To understand the basis for skipping the upstream AG in 11AG pre‐mRNA, we compared the proteins that crosslink at the upstream AG (I−8, Figure 5A) to those that crosslink at the downstream functional AG (I−1, Figure 5A). Significantly, we found that AG75, a protein previously shown to crosslink to functional AGs in wild‐type pre‐mRNA (Chiara et al., 1996), crosslinks strongly at the I−1 site, but not at the I−8 site (Figure 5C, lane I−1). Instead, crosslinking of the 116 kDa protein is detected at I−8 (Figure 5C, I−8; note that py140 and U2AF65 are also detected, most likely due to contamination of the C complex with A and B complexes; see above). Significantly, the I−8 site in 11AG is in the same position relative to the BPS as the 116 kDa protein crosslinking site on WT pre‐mRNA (the I−13 site, Figure 4B, lane 8). These data suggest that AG dinucleotides located too close to the BPS are not used due to steric hindrance from the 116 kDa protein.
We next investigated pre‐mRNAs in which the AG was moved progressively further from the BPS (Figure 6A). As observed above with WT pre‐mRNA, the upstream AG, located 23 nt from the BPS, is used exclusively (Figure 6B, WT). When this AG is mutated to GG, the AG located 6 nt downstream is efficiently used (Figure 6B, GG‐AG). However, when the AG is moved an additional 6 nt downstream, there is a significant decrease (3‐ to 4‐fold) in the efficiency of catalytic step II (Figure 6B, GG‐‐‐‐AG). The only difference between GG‐AG and GG‐‐‐‐AG pre‐mRNAs is the 6 nt between the GG and the AG. The observation that catalytic step II occurs efficiently over such a narrow range of BPS‐to‐AG distance (4 nt shorter or 6 nt longer than WT has a major impact on step II efficiency), is a striking observation in light of previous work. Most notably, in rat α‐tropomyosin intron 2, the first AG is located as far as 180 nt downstream from the BPS, yet it functions as the 3′ splice site (Smith et al., 1989). To investigate the apparent inconsistency between this observation and our results, we compared splicing time courses of WT AdML and α‐tropomyosin pre‐mRNAs (Figure 6C). Significantly, this comparison revealed that catalytic step II has barely begun by 1 h with α‐tropomyosin whereas significant levels of spliced mRNA have already accumulated by 30 min with WT AdML (Figure 6C). By the 2‐h time point, high levels of intermediates remain with α‐tropomyosin but not with WT AdML, indicating the relative inefficiency of catalytic step II with α‐tropomyosin pre‐mRNA.

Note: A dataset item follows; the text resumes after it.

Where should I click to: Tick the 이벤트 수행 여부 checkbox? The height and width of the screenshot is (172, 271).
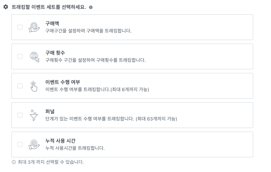pos(20,86)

The decreased efficiency of catalytic step II with GG‐‐‐‐AG and α‐tropomyosin pre‐mRNAs suggests that the BPS‐to‐AG distance and/or sequence is a crucial determinant of catalytic step II efficiency. To investigate the generality of this result and the relative roles of sequence versus distance, we examined AdML derivatives that contain insertions of random nucleotides immediately upstream of the AG. The AGs are located between 45 and 61 nt from the BPS. RanA and B pre‐mRNAs contain the WT pyrimidine tract next to the BPS, and RanC has an 8 nt extension of the pyrimidine tract adjacent to the BPS (Figure 7A). The pyrimidine tract adjacent to the BPS ensures that catalytic step I occurs efficiently (Reed, 1989; Smith et al., 1989). Strikingly, we find that catalytic step II is abolished (RanA, RanB) or nearly abolished (RanC) with all three random nucleotide insertions; these pre‐mRNAs are defective for step II even with incubations as long as 2 h, whereas catalytic step II is nearly complete by 1 h with WT pre‐mRNA (Figure 7B, compare WT with Ran mutants).
We next tested a series of AdML derivatives, designated pyA–pyJ, in which pyrimidines were inserted next to the AG, resulting in a BPS‐to‐AG distance of 49 nt (Figure 7C). WT′ is isogenic with these mutants except for the insertions (WT′ and WT differ by 4 nt in the exon; see Materials and methods). Significantly, catalytic step II occurs with all of the pyrimidine insertion mutants (Figure 7D, pyA–pyJ). These data indicate that the presence of a pyrimidine tract upstream of the AG is required for catalytic step II. However, none of the pyrimidine insertion mutants undergoes catalytic step II as efficiently as WT′ (Figure 7D, compare pyA–J with WT′); quantitation of the step II efficiencies indicates that WT′ is between four and 19 times more efficient for step II than the mutants (see Figure 7D). Even when longer splicing time courses are carried out, the efficiencies of the mutants are much lower than WT′ (data not shown).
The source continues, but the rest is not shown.